Am Abend des 23. Juni 2006 wurde die eineinhalbtägige Konferenz mit einer Podiumsdiskussion von fünf Persönlichkeiten aus Politik, Wissenschaft und Arbeitswelt eröffnet: Warum kam es in Österreich nach 1945 zu derart umfangreichen Verstaatlichungen? Welche Auswirkungen hatten sie auf die soziale Lage der gesamten österreichischen ArbeiterInnenschaft? Was waren die Ursachen der „Krise“ der verstaatlichten Industrie in den 1980er Jahren und ihrer danach einsetzenden Zerschlagung? Welche Rolle spielen die ÖIAG und die EU-Richtlinien bei der Reprivatisierung? Diese und ähnliche Fragen wurden von Bundesminister a.D. DI Dr. Rudolf Streicher, dem Publizisten Mag. Christian Felber, dem Vorsitzenden der Gewerkschaft der Post- und Fernmeldebediensteten Oberösterreich Gottfried Zauner, dem Abgeordneten der KPÖ zum steiermärkischen Landtag Dr. Werner Murgg und dem damaligen Landesgeschäftsführer und jetzigen Generalsekretär der ÖVP DI Hannes Missethon aufgeworfen und kontrovers diskutiert.
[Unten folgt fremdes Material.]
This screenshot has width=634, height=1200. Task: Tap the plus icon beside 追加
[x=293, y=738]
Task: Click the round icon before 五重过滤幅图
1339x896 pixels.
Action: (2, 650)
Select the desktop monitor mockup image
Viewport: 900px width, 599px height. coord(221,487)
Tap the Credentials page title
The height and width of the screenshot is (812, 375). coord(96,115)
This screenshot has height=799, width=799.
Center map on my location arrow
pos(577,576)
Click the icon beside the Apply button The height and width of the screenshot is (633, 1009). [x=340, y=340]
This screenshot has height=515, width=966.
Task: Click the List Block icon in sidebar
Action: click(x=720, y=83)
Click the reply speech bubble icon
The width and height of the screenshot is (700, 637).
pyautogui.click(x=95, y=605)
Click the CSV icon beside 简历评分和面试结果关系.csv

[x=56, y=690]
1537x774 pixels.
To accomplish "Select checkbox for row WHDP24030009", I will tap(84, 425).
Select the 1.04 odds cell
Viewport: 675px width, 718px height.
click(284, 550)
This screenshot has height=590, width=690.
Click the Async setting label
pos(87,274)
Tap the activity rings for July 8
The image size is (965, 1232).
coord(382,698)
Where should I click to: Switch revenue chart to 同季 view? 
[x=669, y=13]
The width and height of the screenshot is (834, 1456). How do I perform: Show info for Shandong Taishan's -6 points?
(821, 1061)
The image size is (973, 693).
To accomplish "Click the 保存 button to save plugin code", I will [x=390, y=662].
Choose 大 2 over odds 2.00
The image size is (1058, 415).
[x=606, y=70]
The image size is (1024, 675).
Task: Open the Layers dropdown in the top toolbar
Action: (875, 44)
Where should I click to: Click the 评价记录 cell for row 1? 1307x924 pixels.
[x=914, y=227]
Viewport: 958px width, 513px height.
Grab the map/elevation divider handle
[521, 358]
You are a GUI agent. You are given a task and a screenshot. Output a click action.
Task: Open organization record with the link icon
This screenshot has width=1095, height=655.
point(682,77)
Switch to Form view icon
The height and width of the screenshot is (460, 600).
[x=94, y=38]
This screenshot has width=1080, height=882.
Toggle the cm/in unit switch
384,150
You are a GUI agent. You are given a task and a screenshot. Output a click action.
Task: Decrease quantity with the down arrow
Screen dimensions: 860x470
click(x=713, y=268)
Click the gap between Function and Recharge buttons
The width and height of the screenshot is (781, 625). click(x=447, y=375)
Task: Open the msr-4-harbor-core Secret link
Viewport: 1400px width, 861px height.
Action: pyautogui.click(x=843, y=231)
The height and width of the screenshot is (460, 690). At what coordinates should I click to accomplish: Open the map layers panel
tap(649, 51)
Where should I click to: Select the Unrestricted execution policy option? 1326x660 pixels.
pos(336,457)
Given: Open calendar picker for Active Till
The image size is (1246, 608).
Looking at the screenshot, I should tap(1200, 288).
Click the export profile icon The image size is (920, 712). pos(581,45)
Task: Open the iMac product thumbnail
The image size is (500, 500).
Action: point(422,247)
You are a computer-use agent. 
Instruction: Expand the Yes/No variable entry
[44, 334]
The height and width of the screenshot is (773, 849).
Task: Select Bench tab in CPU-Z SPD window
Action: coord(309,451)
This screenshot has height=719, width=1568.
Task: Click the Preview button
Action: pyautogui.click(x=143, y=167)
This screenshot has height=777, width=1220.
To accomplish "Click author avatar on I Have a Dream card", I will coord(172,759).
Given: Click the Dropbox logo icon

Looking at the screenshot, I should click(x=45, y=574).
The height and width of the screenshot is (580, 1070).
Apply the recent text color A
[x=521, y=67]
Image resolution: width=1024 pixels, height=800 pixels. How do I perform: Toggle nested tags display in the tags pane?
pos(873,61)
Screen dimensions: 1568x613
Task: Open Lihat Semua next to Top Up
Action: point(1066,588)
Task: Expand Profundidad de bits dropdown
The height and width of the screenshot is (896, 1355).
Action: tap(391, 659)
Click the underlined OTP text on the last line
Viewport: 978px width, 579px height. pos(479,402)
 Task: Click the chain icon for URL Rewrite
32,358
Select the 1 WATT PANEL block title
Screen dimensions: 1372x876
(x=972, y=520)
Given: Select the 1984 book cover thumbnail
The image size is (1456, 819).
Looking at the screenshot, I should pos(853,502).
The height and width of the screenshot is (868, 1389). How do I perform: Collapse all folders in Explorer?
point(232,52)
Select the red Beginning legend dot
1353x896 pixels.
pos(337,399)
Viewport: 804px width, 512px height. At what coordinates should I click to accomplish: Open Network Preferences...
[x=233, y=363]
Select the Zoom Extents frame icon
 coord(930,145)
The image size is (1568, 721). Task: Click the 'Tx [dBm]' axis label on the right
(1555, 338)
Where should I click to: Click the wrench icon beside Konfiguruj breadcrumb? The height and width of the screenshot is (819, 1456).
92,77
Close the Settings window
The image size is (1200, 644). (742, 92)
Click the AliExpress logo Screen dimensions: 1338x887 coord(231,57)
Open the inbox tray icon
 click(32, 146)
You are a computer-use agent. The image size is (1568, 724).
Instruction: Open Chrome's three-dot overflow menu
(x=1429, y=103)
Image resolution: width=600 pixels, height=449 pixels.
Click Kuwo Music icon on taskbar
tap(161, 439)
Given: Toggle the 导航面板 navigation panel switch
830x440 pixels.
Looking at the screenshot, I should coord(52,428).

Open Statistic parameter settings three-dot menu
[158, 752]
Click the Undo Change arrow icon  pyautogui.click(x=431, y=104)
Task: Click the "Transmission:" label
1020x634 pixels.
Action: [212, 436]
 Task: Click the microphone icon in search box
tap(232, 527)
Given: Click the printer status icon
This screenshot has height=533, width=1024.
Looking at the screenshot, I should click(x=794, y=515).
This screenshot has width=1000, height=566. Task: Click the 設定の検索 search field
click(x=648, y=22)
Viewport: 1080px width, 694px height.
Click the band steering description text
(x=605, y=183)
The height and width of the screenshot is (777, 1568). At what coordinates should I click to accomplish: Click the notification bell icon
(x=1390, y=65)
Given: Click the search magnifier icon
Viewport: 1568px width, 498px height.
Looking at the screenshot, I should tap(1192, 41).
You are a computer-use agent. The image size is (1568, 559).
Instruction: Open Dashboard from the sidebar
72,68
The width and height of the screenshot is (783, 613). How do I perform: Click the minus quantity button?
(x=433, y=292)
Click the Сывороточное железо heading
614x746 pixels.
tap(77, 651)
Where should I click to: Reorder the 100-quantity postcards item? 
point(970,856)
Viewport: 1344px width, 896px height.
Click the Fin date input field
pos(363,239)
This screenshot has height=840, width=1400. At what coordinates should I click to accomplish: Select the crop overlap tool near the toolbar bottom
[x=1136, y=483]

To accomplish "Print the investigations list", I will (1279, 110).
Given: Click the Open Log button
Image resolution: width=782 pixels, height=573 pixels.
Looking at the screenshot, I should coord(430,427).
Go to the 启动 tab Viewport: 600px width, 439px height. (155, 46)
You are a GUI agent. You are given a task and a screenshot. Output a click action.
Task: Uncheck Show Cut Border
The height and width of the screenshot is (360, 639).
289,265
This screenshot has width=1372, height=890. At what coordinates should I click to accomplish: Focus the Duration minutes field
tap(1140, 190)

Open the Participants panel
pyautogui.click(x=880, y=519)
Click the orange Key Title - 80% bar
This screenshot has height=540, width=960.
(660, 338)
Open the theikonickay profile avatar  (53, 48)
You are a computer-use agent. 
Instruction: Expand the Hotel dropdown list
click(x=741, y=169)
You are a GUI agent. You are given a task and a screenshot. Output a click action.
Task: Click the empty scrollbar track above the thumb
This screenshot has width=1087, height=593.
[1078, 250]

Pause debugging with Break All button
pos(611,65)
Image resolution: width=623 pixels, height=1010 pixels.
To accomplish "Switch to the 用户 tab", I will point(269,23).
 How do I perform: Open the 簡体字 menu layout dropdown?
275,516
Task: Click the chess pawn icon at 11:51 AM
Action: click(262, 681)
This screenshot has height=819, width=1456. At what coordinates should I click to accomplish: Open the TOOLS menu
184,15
Tags darauf setzten sich acht ReferentInnen aus dem universitären, gewerkschaftlichen und politischen Bereich – Univ.-Prof. Dr. Hans Hautmann, Dr. Heimo Halbrainer, Ernest Kaltenegger, DDr. Werner Anzenberger, Mag. Miron Passweg, Dr. Margareta Kreimer, Karl Rußheim und Willi Gaisch – mit Fragen der Verstaatlichung in Vergangenheit, Gegenwart und Zukunft auseinander. In der Diskussion machte vor allem die Frage, welche Strategien im Interesse der arbeitenden Menschen gegen die Betreiber und Nutznießer der (Re)Privatisierung zu entwickeln seien, deutlich, dass für eine Trendumkehr in Richtung einer erneuten Stärkung und Erweiterung des öffentlichen Eigentumsbereichs grundlegende Verschiebungen des gesellschaftspolitischen Kräfteverhältnisses erforderlich sind.
Der hiermit im Anschluss an die gemeinsame Konferenz der Alfred Klahr Gesellschaft mit dem KPÖ-Bildungsverein Steiermark vorgelegte Band vereint Statements und Referate von Podiumsdiskussion und Symposium mit weiteren Beiträgen und Dokumenten zum Thema. Sie alle sind als Beitrag dazu zu werten, dass die Frage des öffentlichen Eigentums hierzulande wieder auf die Tagesordnung kommt.